» Vos tâches
1/ Indiquez si chacun des énoncés suivants concorde avec le texte source, en répondant par oui ou par non et en citant textuellement les mots qui tranchent. (a) Le fonds de fonctionnement de l'ensemble des universités serait déficitaire de 2,1 G$. (b) Le fonds d'immobilisation sert à payer les salaires des professeurs. (c) Les universités recevaient encore de l'argent du provincial pour les immobilisations.
2/ Reprenez le texte source depuis « La présidente de » jusqu'à « frais de scolarité. » inclusivement, en substituant « budget de fonctionnement » à « fonds de fonctionnement ».

:: Texte source ::

C’est à l’aide de son fonds d’immobilisation que l’UQAM a construit cette catastrophe d’Îlot Voyageur (photo) et l’Université de Sherbrooke son beau campus tout neuf, mais sous-utilisé à Longueuil. Photo: archives Métro

La présidente de la Fédération des étudiants universitaires du Québec (FEUQ), Martine Desjardins, a choqué les universités en déclarant qu’elles ont fabriqué le déficit de leur fonds de fonctionnement afin de convaincre le gouvernement d’augmenter les frais de scolarité.

Le fonds de fonctionnement sert aux universités à payer leurs dépenses courantes : salaires des professeurs, services de la vie étudiante, administration, entretien, etc. Aux dernières nouvelles, ce fonds, pour l’ensemble de nos universités, serait déficitaire de 2,1 G$. C’est cette réalité qui fait évidemment dire aux recteurs qu’il faut augmenter les frais afin, non seulement, d’éponger ce déficit, mais aussi de redonner aux universités les moyens de se développer.

Pas si vite, dit Mme Desjardins. Ce déficit est en grande partie attribuable à de nombreux transferts d’argent du fonds de fonctionnement au fonds d’immobilisation. Ce dernier sert à construire de nouveaux bâtiments. C’est à l’aide de son fonds d’immobilisation que l’UQAM a construit le catastrophique Îlot Voyageur et l’Université de Sherbrooke son beau campus tout neuf, mais sous-utilisé, à Longueuil.

Les universités expliquent qu’au cours des dernières années, elles ont connu une augmentation importante du nombre d’étudiants, ce qui a nécessité la construction de nouveaux locaux. Comme elles ne recevaient plus rien du provincial pour les immobilisations, elles n’ont eu d’autre choix que de piger dans leur fonds de fonctionnement. Ce dernier est donc devenu déficitaire.

:::
:: Contenu des données ::

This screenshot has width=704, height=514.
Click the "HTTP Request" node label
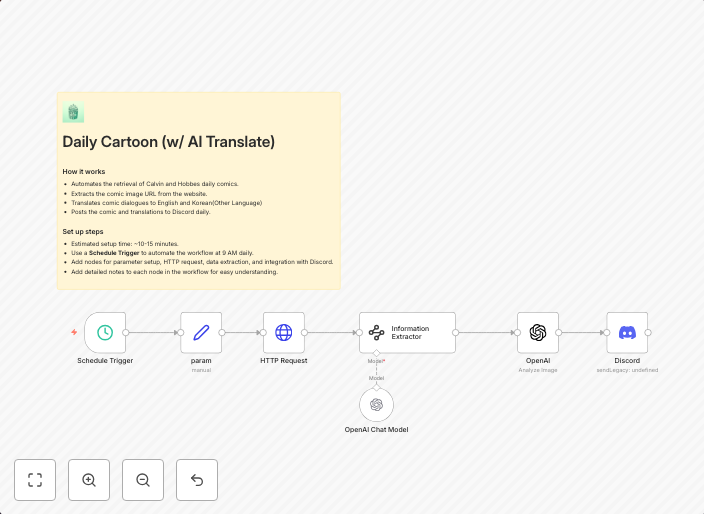point(284,360)
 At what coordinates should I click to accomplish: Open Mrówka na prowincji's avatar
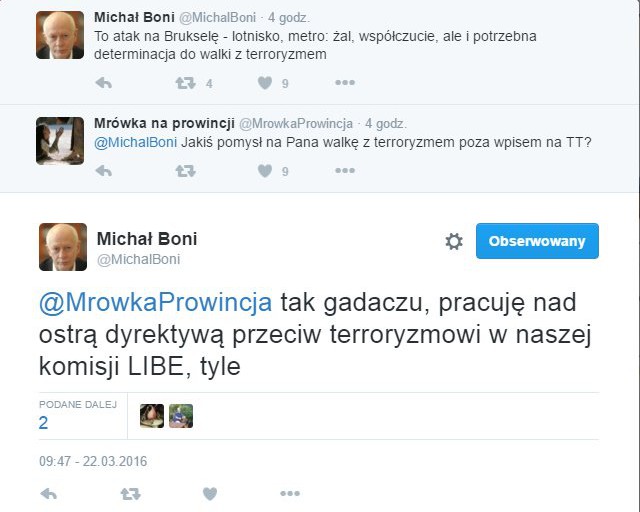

:::

» Réponses aux tâches
1/
(a) Oui : « ce fonds, pour l’ensemble de nos universités, serait déficitaire de 2,1 G$ ».
(b) Non : « Le fonds de fonctionnement sert aux universités à payer leurs dépenses courantes : salaires des professeurs ».
(c) Non : « elles ne recevaient plus rien du provincial pour les immobilisations ».

2/
La présidente de la Fédération des étudiants universitaires du Québec (FEUQ), Martine Desjardins, a choqué les universités en déclarant qu’elles ont fabriqué le déficit de leur budget de fonctionnement afin de convaincre le gouvernement d’augmenter les frais de scolarité.